Dal bodycam allo sviluppo di videogiochi: come il video domina l’intrattenimento (e cosa c’entra Justin Timberlake)
Se pensavi che la settimana sarebbe stata solo chiacchiere sul nuovo videoclip che spopola su TikTok o sulla serie finalmente uscita su Amazon Prime Video, la vita reale – o meglio, internet – ha deciso di dare una scossa. Le immagini del fermo di Justin Timberlake, alla guida dopo aver bevuto, sono state diffuse e sono diventate l'argomento più caldo del pianeta. Ma tranquilli, qui non siamo solo per spettegolare sulla popstar.
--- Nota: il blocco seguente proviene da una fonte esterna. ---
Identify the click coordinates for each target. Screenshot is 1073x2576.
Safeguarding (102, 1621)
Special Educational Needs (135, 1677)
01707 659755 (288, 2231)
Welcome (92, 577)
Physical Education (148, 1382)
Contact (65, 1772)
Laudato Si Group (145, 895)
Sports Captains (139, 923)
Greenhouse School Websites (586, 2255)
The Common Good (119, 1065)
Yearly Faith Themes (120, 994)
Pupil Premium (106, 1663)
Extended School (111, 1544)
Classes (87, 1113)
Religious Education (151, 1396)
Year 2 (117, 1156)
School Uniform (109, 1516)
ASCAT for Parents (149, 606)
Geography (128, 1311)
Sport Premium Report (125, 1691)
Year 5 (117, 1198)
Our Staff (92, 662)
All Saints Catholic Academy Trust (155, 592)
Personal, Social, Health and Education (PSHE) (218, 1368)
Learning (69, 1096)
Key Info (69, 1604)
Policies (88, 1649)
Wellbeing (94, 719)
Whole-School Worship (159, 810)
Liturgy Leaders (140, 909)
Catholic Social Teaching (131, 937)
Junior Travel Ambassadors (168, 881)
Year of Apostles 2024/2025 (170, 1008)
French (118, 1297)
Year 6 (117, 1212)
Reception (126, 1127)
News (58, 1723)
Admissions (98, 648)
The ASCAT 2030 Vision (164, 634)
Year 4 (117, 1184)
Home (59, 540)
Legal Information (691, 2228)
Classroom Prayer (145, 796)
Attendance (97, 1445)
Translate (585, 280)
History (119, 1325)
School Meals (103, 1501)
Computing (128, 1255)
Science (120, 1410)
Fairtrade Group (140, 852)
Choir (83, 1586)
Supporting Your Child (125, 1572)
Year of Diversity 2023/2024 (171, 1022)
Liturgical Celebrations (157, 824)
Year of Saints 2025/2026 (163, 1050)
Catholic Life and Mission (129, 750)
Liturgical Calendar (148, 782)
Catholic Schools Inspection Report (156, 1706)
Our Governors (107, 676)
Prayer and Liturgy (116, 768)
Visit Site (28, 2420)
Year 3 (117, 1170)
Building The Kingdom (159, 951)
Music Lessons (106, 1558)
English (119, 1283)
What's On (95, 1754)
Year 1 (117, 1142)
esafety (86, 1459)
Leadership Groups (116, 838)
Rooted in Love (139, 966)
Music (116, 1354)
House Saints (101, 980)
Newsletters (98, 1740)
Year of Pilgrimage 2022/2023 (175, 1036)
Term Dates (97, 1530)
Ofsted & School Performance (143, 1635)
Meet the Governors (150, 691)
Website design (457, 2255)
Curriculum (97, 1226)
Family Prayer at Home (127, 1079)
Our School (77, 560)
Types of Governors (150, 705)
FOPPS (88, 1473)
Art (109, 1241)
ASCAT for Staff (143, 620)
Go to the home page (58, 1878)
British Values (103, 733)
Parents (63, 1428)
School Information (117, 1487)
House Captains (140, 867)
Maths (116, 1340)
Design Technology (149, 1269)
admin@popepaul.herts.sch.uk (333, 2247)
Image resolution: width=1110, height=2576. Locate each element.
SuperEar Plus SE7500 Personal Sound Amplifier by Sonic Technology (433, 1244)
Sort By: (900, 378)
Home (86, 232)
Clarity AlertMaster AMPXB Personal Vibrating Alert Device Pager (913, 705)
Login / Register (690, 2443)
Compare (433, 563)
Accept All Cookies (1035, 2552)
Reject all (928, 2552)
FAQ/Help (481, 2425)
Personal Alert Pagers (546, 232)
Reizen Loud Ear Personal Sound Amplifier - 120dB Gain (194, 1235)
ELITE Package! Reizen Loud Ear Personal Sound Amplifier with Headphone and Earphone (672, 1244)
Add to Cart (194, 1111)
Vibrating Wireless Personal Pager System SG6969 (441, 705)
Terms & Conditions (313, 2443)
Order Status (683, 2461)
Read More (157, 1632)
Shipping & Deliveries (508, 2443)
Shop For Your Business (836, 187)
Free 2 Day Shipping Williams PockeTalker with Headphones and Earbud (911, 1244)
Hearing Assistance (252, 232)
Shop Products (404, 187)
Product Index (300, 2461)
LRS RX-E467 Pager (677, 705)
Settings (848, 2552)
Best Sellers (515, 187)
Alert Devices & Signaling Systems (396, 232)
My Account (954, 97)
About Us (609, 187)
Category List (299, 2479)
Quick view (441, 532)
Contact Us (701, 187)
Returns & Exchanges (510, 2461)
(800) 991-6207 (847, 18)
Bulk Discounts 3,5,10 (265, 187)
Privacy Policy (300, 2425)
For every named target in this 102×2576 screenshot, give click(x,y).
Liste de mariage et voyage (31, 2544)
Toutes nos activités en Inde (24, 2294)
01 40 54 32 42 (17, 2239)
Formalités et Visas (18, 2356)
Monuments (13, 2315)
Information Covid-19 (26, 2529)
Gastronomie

Perché questo caso, di per sé, è un potente promemoria di come il formato video sia diventato il pilastro di tutto: dalla musica ai giochi, fino al modo in cui consumiamo la giustizia.
Il video che ha fermato il mondo (ed è diventato un “gioco” sui social)
Tutti l'hanno visto. Le immagini della bodycam dell'agente, in cui Timberlake tenta (e fallisce) i test di sobrietà, hanno fatto il giro del mondo in pochi minuti. Ma ciò che è affascinante non è solo la notizia in sé. È come l'abbiamo consumata. Immediatamente, il materiale è diventato materia prima per meme, edit e, naturalmente, per TikTok. In meno di 24 ore, si poteva trovare di tutto, dalle ricreazioni in pixel art (quasi un videogioco retrò) alle versioni remixate con le canzoni del cantante stesso. È la prova vivente che, oggi, qualsiasi contenuto video viene istantaneamente trasformato in linguaggio di intrattenimento.
Dalla scena del crimine ai videogiochi: la linea sottile tra reale e virtuale
Questa fluidificazione dei formati mi ha fatto pensare al boom dello sviluppo di videogiochi. Non è mai stato così facile, o così comune, vedere l'estetica del “found footage” (quella della telecamera a mano, stile bodycam) utilizzata nei giochi. Mentre Timberlake viveva un incubo nella vita reale, nell'industria dei videogiochi cresce il realismo dei simulatori di polizia e dei giochi horror che usano proprio questa prospettiva. È come se la cultura pop stesse dicendo: non esiste più un muro che separa il videoclip, il video amatoriale e il gioco. Tutto è un grande schermo interattivo.
Questa convergenza diventa ancora più chiara se guardiamo alle piattaforme di streaming. Amazon Prime Video, ad esempio, ha già capito che non basta più lanciare serie. Il punto ora è integrare. Non mi sorprenderei se, presto, avessimo un documentario interattivo su questo caso, o addirittura un gioco derivato, tutto all'interno dello stesso ecosistema. Perché il pubblico italiano, che è uno dei più attenti al mondo, è già abituato a questa dieta multimediale.
- Il potere di TikTok: La piattaforma è il nuovo palcoscenico. Non importa se si tratta di un clip di 30 secondi o del trailer di un film di 2 ore; tutto viene frammentato, editato e reso virale lì. Il video di Timberlake è esploso proprio perché TikTok lo ha trasformato in un fenomeno di massa, separandolo dalla notizia in sé.
- Il videoclip come non lo avevamo mai visto: Se prima il videoclip era un prodotto finito, oggi è un punto di partenza. Gli artisti lanciano teaser, backstage e persino versioni “gamificate” dei video. È l'evoluzione naturale di un mercato che, proprio come lo sviluppo di videogiochi, ha bisogno di aggiornamenti costanti per catturare l'attenzione.
- Il reale è la nuova sceneggiatura: L'estetica del “reale” (come le immagini della bodycam) ora detta lo stile sia dei videoclip più audaci sia dei giochi di simulazione più realistici. È una ricerca di autenticità che, paradossalmente, viene messa in scena.
E allora, cosa ci aspetta?
La verità è che Justin Timberlake ha avuto la sfortuna (o la fortuna, dipende dai punti di vista) di essere il protagonista di un momento che definisce il decennio. Non consumiamo più solo musica, o solo un gioco, o solo una serie. Consumiamo “contenuti video” in tutte le loro forme. Che sia nel feed di TikTok, immersi in un nuovo titolo su Amazon Prime Video, o mentre cerchiamo di capire i retroscena della prossima grande uscita nel mondo dello sviluppo di videogiochi, ciò che regna è l'immagine in movimento.
E per chi, come noi, vive con lo sguardo fisso su questo mondo, la lezione è: la prossima volta che vedrai un videoclip controverso o il trailer di un videogioco iperrealistico, ricorda che il confine tra finzione, musica e vita reale non è mai stato così sottile. E, chissà, il prossimo grande successo del cinema potrebbe essere ispirato a un video di bodycam diventato virale su TikTok. Questa è la nuova normalità, e io sono qui per guardare ogni singolo fotogramma.